─── Текст ───
Выбрать главу

Вот запись о «развлекательной» нашей поездке в Прагу, в гости к Серёже, с посещением театра (смотрели «Сверчок на печи» Диккенса), а до «Сверчка» гуляли в окрестностях «Свободарны» по унылому заводскому району (без готики и барокко!), пили кофе с рогаликами и «пивными» сырками в рабочей каварне (кофейной), говорили, шутили, смеялись, заходили в магазины, пытаясь купить необходимую в нашем хозяйстве сковороду, не зная, как она по-чешски называется, а после «Сверчка» ночевали в свободной кабинке Серёжиного общежития и уехали рано, чтобы дать Серёже доготовиться к экзаменам, вот-вот начинавшимся, — всё просто и мило, мило и просто, разве что «Сверчок» чуть празднично приподнял поверхность данных полутора дней... Но что впитала в себя из этой милоты и простоты Маринина тетрадь?
─── Данные ───
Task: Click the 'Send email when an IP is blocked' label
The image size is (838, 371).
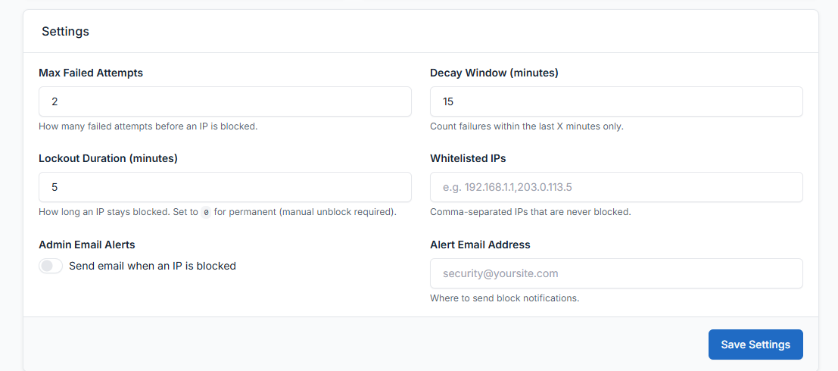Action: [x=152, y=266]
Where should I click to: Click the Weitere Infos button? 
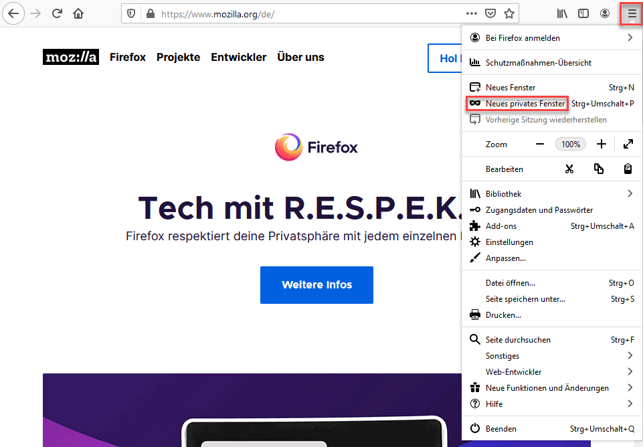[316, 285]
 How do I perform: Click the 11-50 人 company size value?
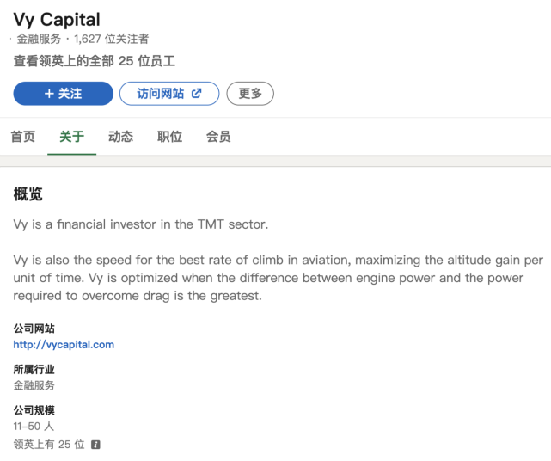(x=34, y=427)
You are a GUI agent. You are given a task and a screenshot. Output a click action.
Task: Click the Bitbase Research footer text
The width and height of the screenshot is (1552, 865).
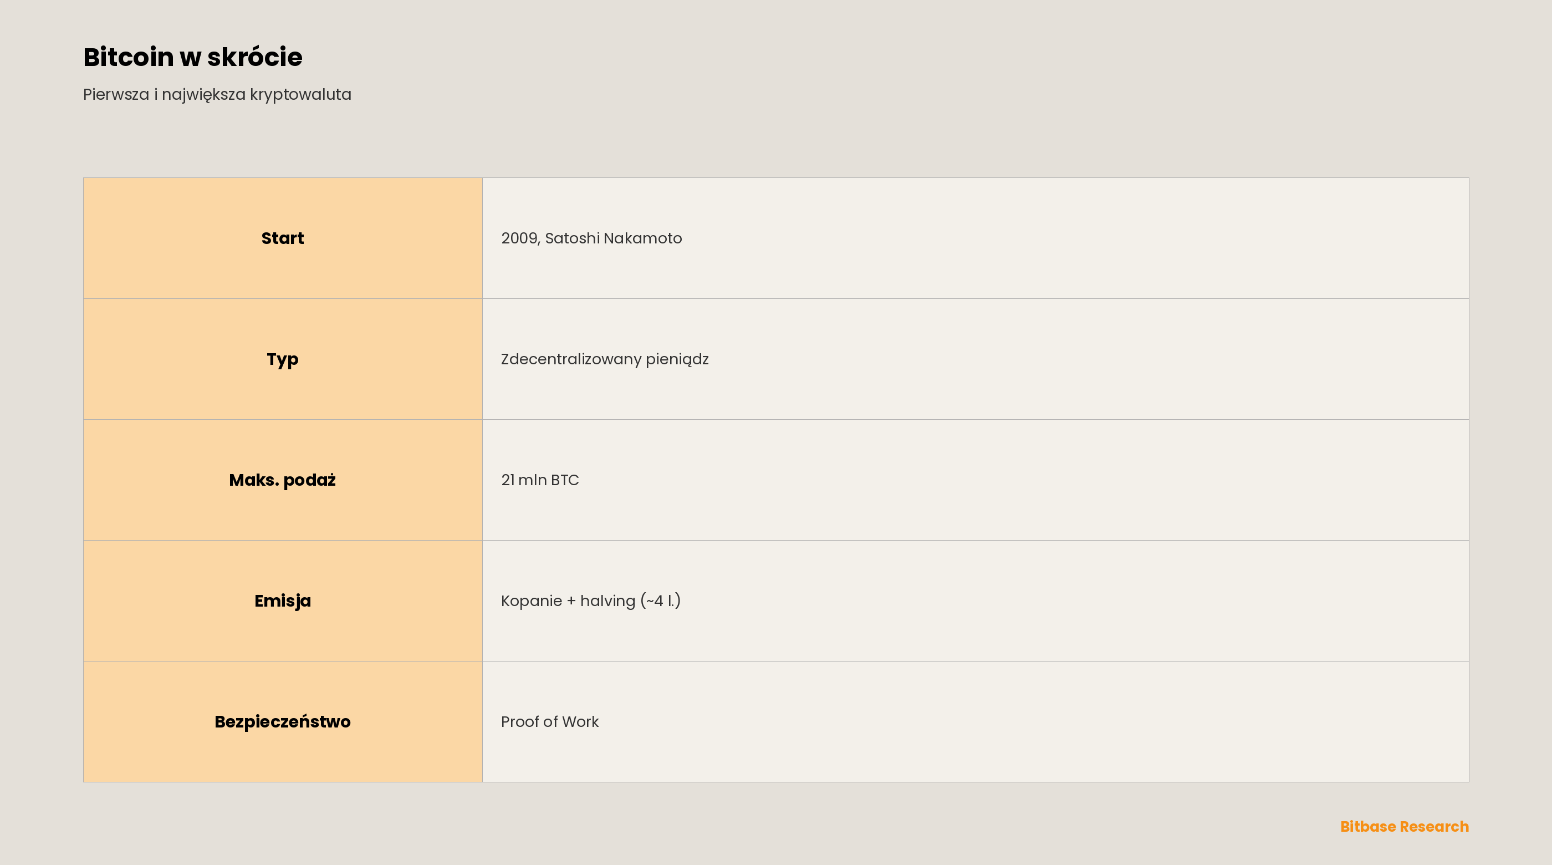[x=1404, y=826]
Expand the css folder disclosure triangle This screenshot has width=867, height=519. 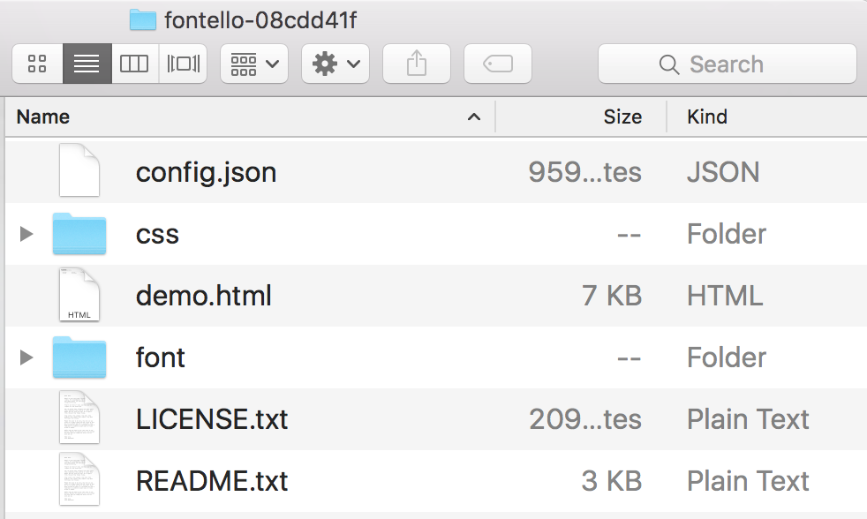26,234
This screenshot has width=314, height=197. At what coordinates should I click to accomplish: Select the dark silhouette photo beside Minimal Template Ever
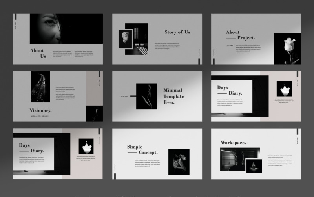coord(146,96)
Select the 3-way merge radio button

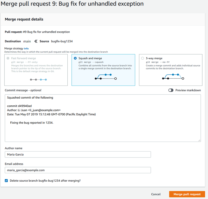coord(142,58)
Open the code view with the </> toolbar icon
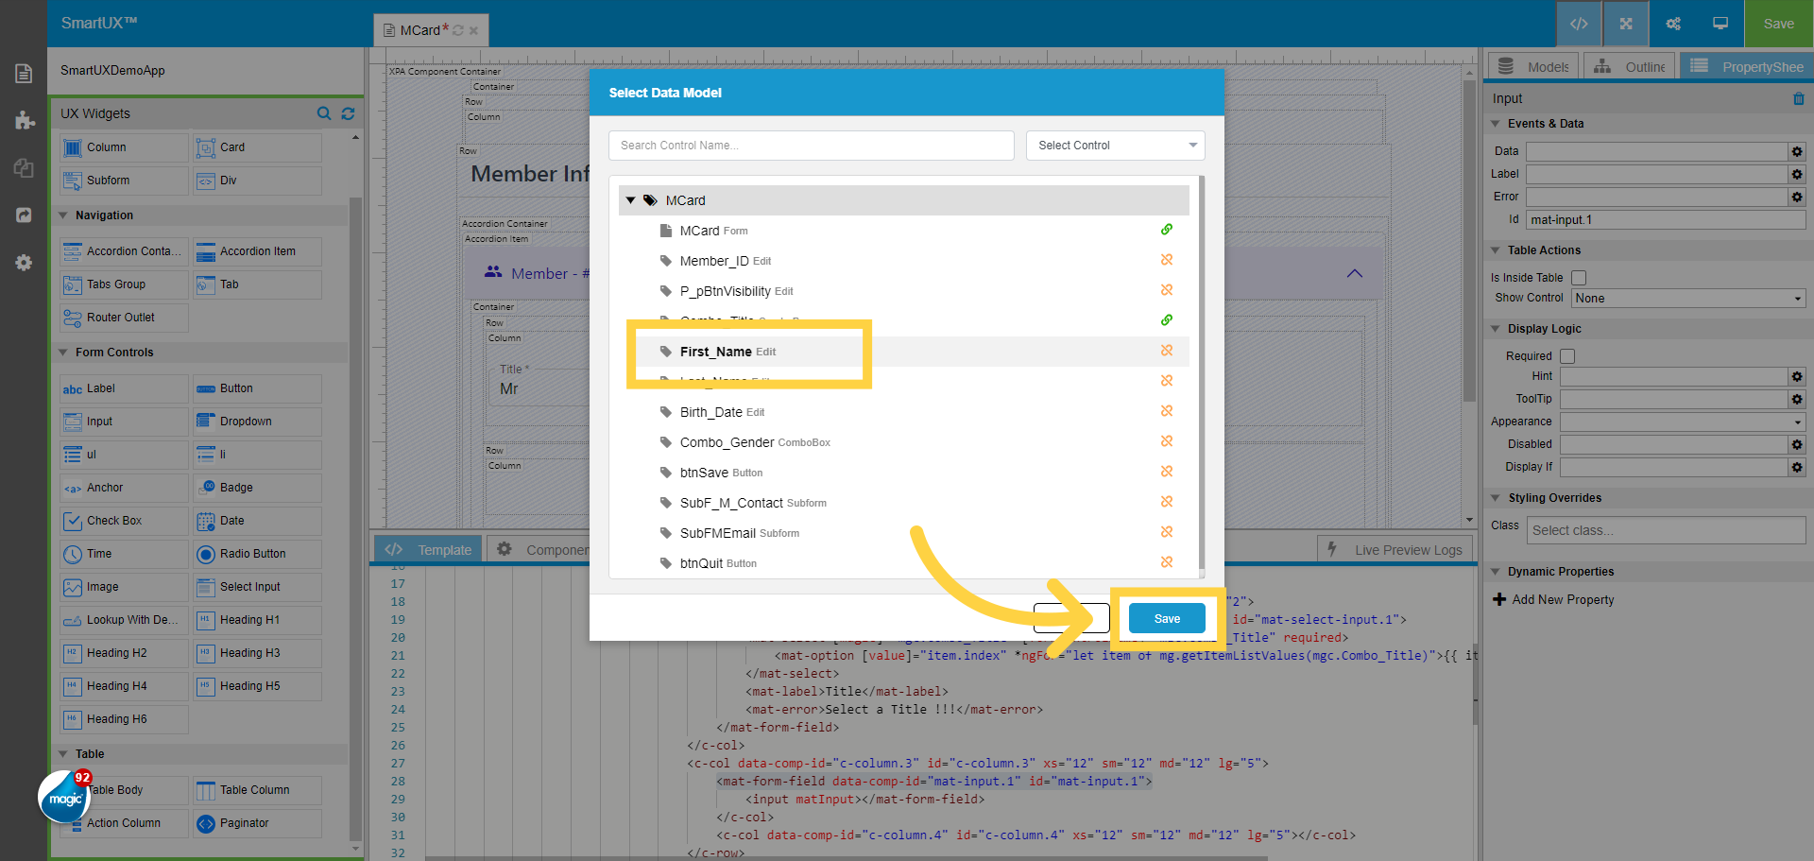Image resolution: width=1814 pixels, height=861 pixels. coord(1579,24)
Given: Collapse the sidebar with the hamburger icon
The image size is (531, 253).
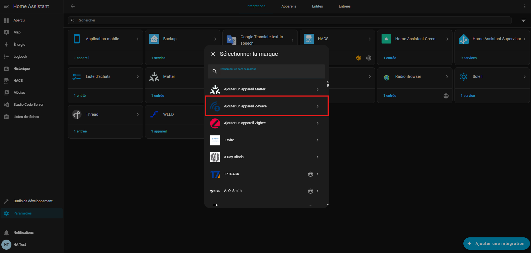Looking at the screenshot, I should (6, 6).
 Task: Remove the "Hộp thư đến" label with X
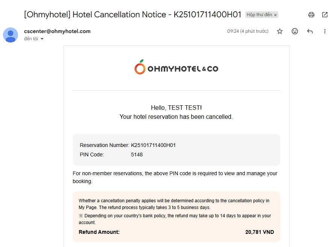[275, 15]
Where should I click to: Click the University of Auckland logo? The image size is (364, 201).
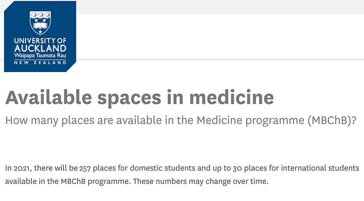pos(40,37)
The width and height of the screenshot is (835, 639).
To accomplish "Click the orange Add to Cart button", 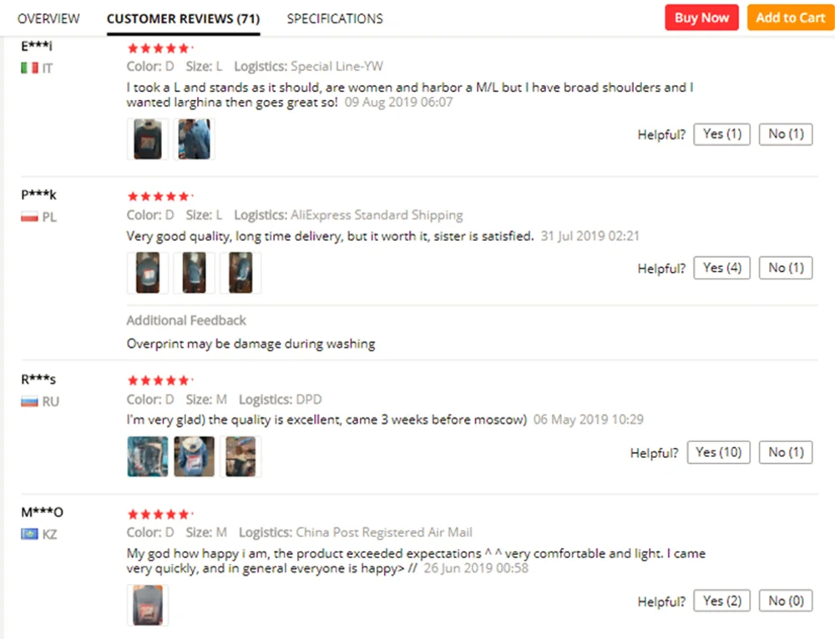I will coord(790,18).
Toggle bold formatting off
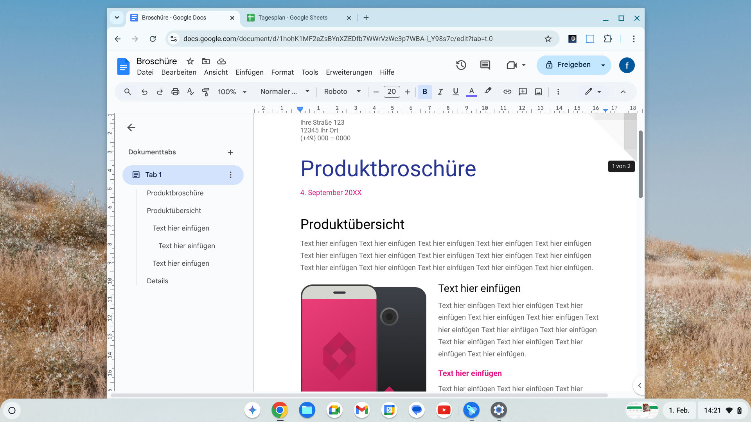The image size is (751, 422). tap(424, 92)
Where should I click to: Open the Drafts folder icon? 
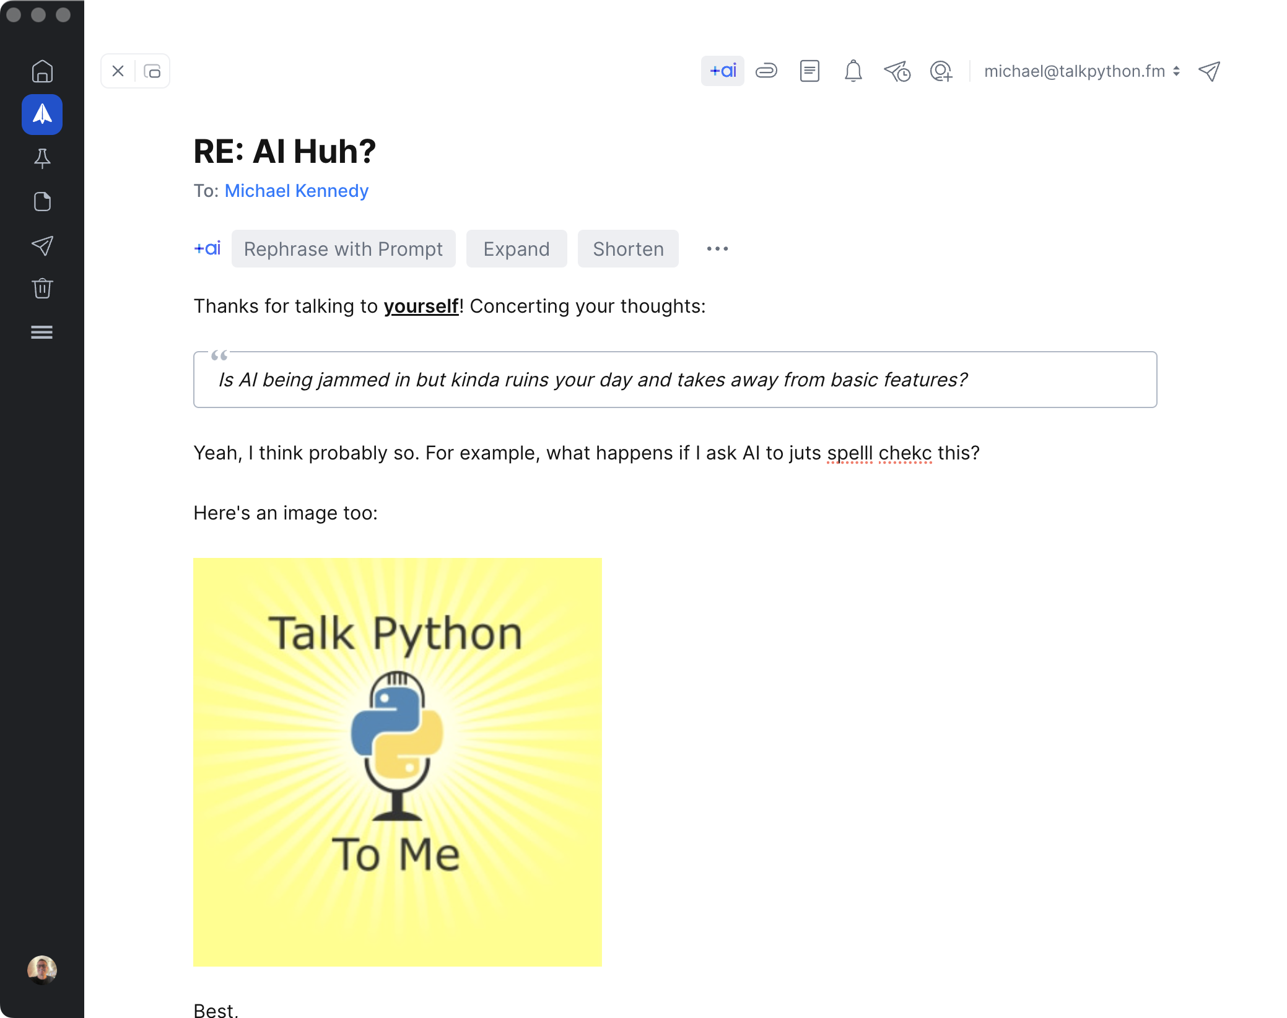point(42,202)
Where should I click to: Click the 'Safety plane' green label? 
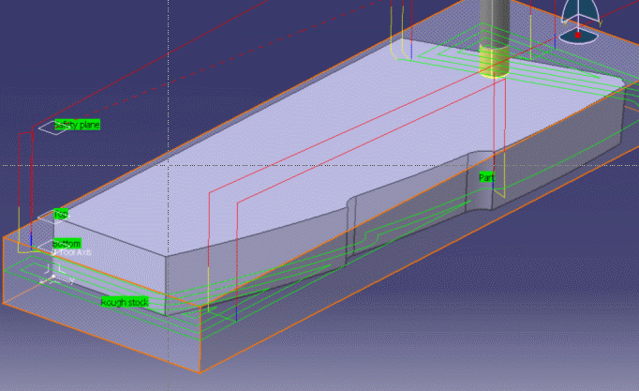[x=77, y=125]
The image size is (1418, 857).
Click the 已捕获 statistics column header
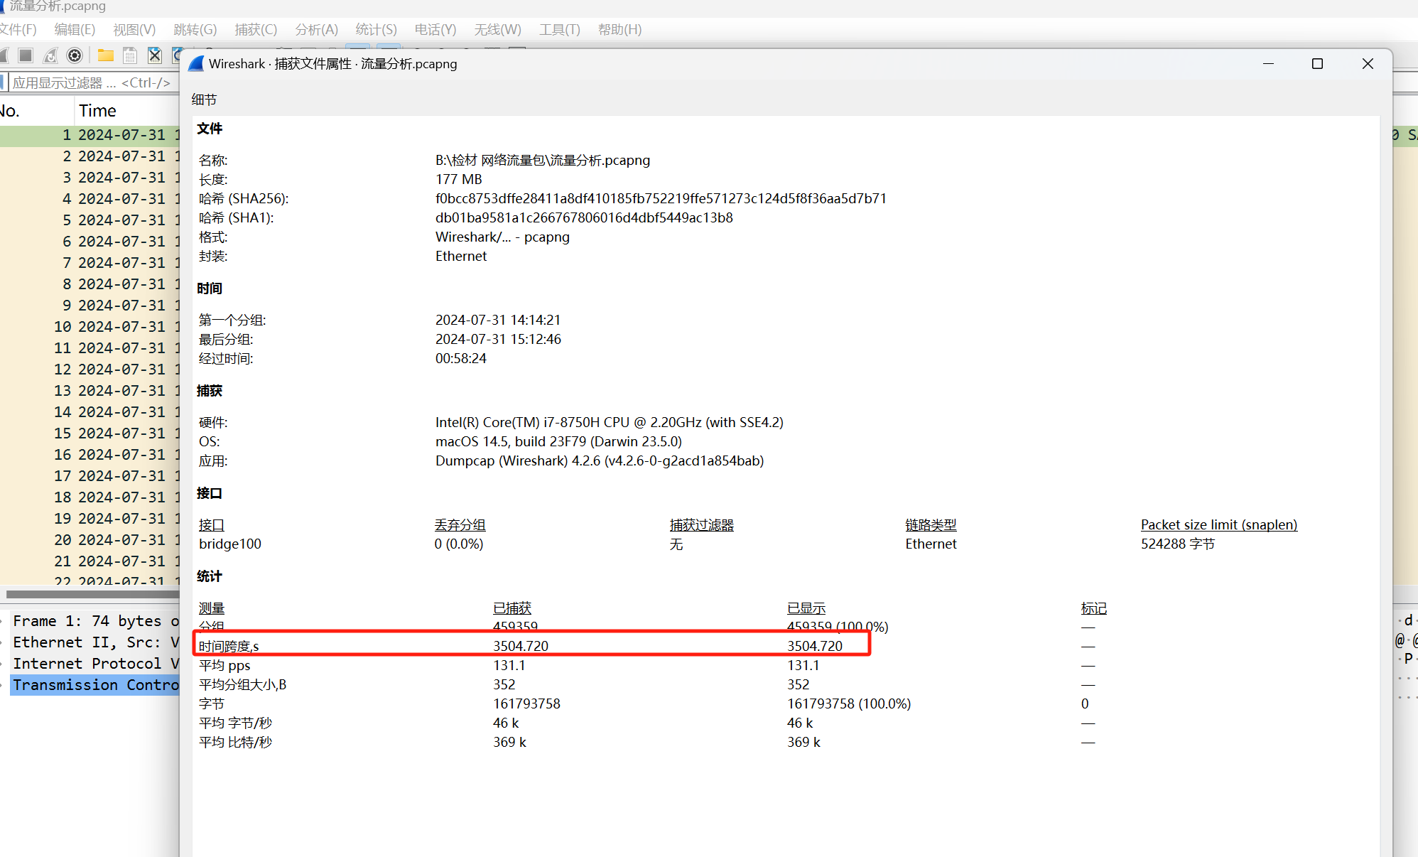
───
Задания →
a: Выпишите из отрывка о поездке в Прагу фрагмент от слов «Вот запись о» до слов «простоты Маринина тетрадь?» без каких-либо изменений.
b: Продолжите отрывок о поездке в Прагу, начав сразу после его последнего предложения.
Данные взяты из другого источника, а не из отрывка о поездке в Прагу.

Ответы к заданиям →
a:
Вот запись о «развлекательной» нашей поездке в Прагу, в гости к Серёже, с посещением театра (смотрели «Сверчок на печи» Диккенса), а до «Сверчка» гуляли в окрестностях «Свободарны» по унылому заводскому району (без готики и барокко!), пили кофе с рогаликами и «пивными» сырками в рабочей каварне (кофейной), говорили, шутили, смеялись, заходили в магазины, пытаясь купить необходимую в нашем хозяйстве сковороду, не зная, как она по-чешски называется, а после «Сверчка» ночевали в свободной кабинке Серёжиного общежития и уехали рано, чтобы дать Серёже доготовиться к экзаменам, вот-вот начинавшимся, — всё просто и мило, мило и просто, разве что «Сверчок» чуть празднично приподнял поверхность данных полутора дней... Но что впитала в себя из этой милоты и простоты Маринина тетрадь?

b:
Весь набиравший силу разбег цикла «Деревья» остановлен в ней на лету вклинившейся темой «Заводских», антитемой, по сути, «Деревьев»: «Стоят в чернорабочей хмури закопчённые корпуса...»54 и «У последней, последней из всех застав...»55.

Да, вот чем схватила Марину задушу «Злата Прага»: рабочей своей окраиной, заводскими трубами и корпусами, изматывающей жалобой фабричного гудка, и — угаданными так, словно своими глазами увиденными, на собственные плечи взваленными, судьбами «сирых и малых, злых — и правых во зле!»56. А всего-то и было, что прошлась, казалось бы, беспечально, взад-вперед по этим улицам, не более чем угрюмым на вид...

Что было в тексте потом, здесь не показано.